Rehtaeh Parsons suspects face pornography charges today

Two young men face child pornography charges today in a high-profile court case connected to Rehtaeh Parsons, the Nova Scotia teen who was bullied online and then took her own life.

The 17-year-old died in April. She was taken off of life support a few days after a suicide attempt.

According to Rehtaeh's parents, four boys sexually assaulted their daughter at a house party when she was 15. The Cole Harbour, N.S., teen was then said to have been mocked by classmates, enduring relentless harassment and humiliation after a digital photo of the attack was circulated at school and on social media.

The boys charged in the case are both 18, but they can't be named because they were youths at the time of the alleged offences.

One is charged with creating and distributing child pornography. The other faces two distribution charges.

It's not clear whether the accused will appear in person or if defence lawyers will appear on their behalf.

Wayne MacKay, a law professor at Dalhousie University in Halifax and the chair of the province’s task force on cyberbullying, said the case is a legal anomaly.

“It's relatively unusual to have young people charged with child pornography, though there are a few other precedents for that,” he said. "So there are so many new elements that have come out of the Rehtaeh Parsons situation that it seems to be a never-ending process."

Presumption of innocence

A significant media presence is expected at Thursday’s court appearance.

The case has received intense national and international attention, since Rehtaeh’s family began telling their version of the story after her death in April.

There was an overwhelming public reaction, with people questioning why there were no charges laid in the case.

The online collective Anonymous threatened to name the youths involved if Nova Scotia authorities didn't take action.
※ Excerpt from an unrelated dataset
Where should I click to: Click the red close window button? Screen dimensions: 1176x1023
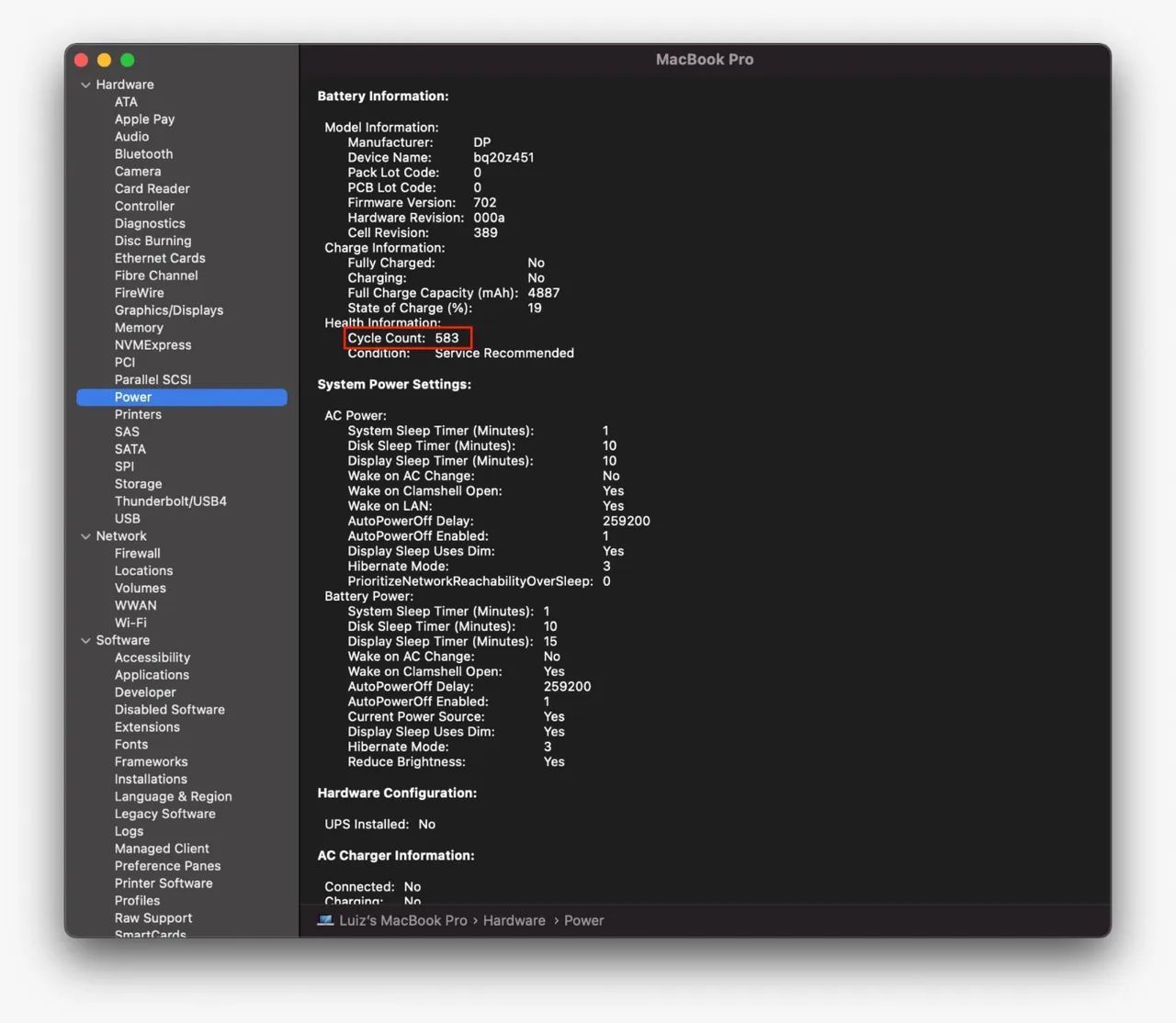point(81,61)
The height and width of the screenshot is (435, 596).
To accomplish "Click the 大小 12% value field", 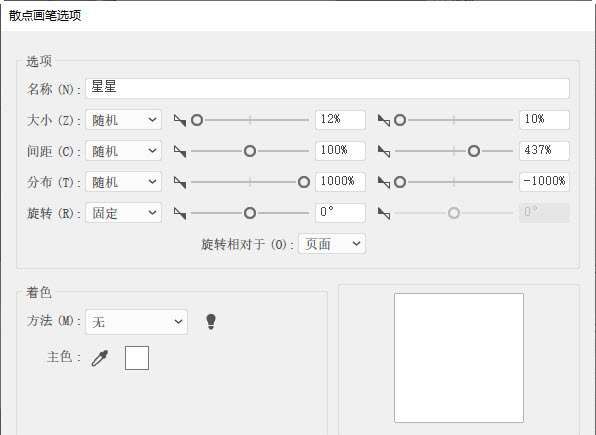I will 341,120.
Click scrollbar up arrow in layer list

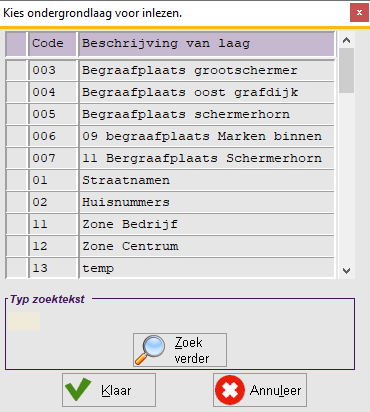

Elizabeth Buckle, president of the Nova Scotia Criminal Lawyers’ Association, said the widespread speculation blanketing the case is troublesome.

“One of the things that shocks me is how little we're hearing about the presumption of innocence and how many people are giving comment about the facts without knowing all the facts,” she said.

Buckle said it was unusual to hear Prime Minister Stephen Harper comment on the progress being made in the case as it moves before the courts.

“I think it ignores the presumption of innocence, and it ignores that maybe no criminal offence took place here,” she said.

Halifax police and RCMP decided to reopen the case in mid-April after her death, saying that new and credible information had been brought forward.

Murray Segal, a former Ontario prosecutor, has been appointed to conduct an independent review of the handling of the Rehtaeh Parsons case by police and the Public Prosecution Service in Nova Scotia.

The province enacted anti-cyberbullying legislation the day before the child porn charges were laid last week. The new legislation gives victims the ability to sue alleged cyberbullies, or their parents if those accused are minors.